Nos dimos cuenta que había de todo, salvo la cordura. No había día ni noche y, por ende, tampoco sol ni luna. Los días eran infinitos porque así “Los muchachos del Café Gijón” podían hacer tertulia sin miedo a que tocase cambiar copas de coñac por chocolate y churros. Nos quejamos de ello. Sin cordura, claro: sacrificamos corderos en todos los semáforos que nos encontrábamos, nos encendíamos las pipas con billetes de cien euros, mandábamos consultas a la página web de la RAE; hubo quien llegó a grabar la misa de los domingos de La 2 y distribuirlos mediante el top manta. El planeta entero se consumía en un caos que ni las patrullas de catequistas pudieron contener. Los creadores, sin imaginación, decidieron contratar los servicios de una niña de cuatro años para que solventara el problema. Al día siguiente, la niña fue al templo de los creadores y dio la solución: les enseñó un folio donde había dibujado con ceras de colores una piedra deforme que dijo ser la luna y algo amarillo que por lo visto era el sol. Los creadores, maravillados ante tal representación de arte, decidieron plagiarle los dibujos y recopilarlos en una colección inédita de arte del siglo veintiuno. Brindaron los creadores con whisky y la niña con un batido de fresa. Cómo no, inventaron ambos astros y así, poco a poco, volvimos a la cordura.

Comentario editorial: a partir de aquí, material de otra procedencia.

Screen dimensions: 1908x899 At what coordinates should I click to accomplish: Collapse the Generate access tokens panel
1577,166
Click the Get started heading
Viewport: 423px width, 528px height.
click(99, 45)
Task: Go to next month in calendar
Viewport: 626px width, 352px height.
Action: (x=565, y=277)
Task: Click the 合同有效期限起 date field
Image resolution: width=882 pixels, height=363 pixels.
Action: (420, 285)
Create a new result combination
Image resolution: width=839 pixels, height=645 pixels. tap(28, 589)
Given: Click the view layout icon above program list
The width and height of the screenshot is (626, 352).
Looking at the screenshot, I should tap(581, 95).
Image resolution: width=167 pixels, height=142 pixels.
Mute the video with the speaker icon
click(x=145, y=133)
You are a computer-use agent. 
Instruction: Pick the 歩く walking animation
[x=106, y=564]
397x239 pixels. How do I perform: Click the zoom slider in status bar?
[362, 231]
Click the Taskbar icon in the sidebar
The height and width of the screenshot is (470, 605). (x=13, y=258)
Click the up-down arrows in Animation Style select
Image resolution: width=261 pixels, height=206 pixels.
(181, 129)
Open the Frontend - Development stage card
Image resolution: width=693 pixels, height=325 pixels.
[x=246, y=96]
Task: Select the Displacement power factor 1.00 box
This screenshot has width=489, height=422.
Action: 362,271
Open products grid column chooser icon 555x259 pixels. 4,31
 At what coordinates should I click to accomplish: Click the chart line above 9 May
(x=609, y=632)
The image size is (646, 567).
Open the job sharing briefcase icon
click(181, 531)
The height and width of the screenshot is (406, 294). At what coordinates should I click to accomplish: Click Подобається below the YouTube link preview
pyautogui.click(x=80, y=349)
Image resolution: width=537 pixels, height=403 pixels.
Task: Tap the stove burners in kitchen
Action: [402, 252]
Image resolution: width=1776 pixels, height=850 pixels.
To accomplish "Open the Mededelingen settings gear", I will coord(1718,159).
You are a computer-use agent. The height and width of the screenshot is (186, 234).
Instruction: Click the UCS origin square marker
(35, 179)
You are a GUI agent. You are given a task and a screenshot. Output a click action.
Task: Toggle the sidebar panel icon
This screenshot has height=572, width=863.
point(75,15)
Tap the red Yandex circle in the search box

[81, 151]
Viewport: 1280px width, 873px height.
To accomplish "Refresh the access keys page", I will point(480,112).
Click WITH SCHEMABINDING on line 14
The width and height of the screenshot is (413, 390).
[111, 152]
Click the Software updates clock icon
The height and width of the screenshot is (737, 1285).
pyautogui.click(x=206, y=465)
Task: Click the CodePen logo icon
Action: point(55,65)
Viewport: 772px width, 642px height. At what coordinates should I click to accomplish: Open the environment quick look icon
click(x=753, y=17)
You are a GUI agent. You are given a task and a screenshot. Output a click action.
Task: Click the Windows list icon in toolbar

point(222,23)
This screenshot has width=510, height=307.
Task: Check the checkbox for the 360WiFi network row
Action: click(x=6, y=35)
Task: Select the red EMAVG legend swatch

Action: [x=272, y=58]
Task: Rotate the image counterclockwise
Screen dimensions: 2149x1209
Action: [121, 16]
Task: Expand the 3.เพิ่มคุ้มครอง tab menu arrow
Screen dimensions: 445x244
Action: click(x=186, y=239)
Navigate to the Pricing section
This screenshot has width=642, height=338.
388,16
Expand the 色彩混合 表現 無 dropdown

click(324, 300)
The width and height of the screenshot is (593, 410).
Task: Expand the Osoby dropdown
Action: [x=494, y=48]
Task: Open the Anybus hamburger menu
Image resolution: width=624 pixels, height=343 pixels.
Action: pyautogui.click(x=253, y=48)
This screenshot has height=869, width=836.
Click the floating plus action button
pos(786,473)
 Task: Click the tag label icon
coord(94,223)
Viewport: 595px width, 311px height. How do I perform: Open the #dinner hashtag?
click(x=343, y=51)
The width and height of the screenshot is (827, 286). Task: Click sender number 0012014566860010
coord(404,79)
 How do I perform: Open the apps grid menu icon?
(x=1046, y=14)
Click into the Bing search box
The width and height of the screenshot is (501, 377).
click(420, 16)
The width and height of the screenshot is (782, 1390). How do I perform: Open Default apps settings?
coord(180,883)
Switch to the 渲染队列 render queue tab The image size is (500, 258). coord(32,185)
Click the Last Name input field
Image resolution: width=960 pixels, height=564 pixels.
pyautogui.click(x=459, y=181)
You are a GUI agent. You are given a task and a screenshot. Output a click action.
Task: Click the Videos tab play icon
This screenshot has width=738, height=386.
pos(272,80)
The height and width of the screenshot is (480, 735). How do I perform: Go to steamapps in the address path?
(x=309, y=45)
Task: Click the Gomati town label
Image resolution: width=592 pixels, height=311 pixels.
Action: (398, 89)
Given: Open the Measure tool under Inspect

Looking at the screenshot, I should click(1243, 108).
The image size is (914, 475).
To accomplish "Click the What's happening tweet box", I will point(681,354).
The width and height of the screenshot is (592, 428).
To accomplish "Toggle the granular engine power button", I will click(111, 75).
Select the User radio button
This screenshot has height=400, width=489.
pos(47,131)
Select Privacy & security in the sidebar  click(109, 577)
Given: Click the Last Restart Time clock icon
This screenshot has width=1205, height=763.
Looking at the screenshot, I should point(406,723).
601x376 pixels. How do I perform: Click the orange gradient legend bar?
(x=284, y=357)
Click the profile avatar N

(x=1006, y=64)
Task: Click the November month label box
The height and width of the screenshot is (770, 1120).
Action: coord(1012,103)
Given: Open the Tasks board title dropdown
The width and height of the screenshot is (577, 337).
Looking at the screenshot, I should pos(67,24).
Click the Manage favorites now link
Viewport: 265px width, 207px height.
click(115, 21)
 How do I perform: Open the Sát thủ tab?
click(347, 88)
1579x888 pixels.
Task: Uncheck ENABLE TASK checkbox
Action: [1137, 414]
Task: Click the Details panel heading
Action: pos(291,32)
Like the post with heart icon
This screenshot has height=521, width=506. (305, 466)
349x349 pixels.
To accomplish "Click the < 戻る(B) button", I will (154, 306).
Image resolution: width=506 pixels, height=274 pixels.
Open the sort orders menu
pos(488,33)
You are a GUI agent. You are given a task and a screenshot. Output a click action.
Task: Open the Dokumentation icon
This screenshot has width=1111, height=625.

Ya ha pasado mucho tiempo desde que la nada huyera de los creadores del Café Gijón. Pero acecha. ¡Vaya que si acecha! Miren si no las caídas en picado de los mercados de todo el mundo; observen, observen, cómo nos cobran por las bolsas de los supermercados; contemplen, impávidos, el auge de la Generación ni-ni, la Generación Nocilla y la Generación Chévere. Los creadores, para más inri, han decidido traducir libros de Hermann Hesse y los calamares gigantes se asoman a la superficie para ver si toman un poco de sol.

Por cierto, el séptimo día nunca existió para “Los muchachos del Café Gijón”: bastante tuvieron con sus copas de whisky y las meretrices insinuándoles qué bonito sería viajar a Marte. No había sitio para la nada, para el aburrimiento.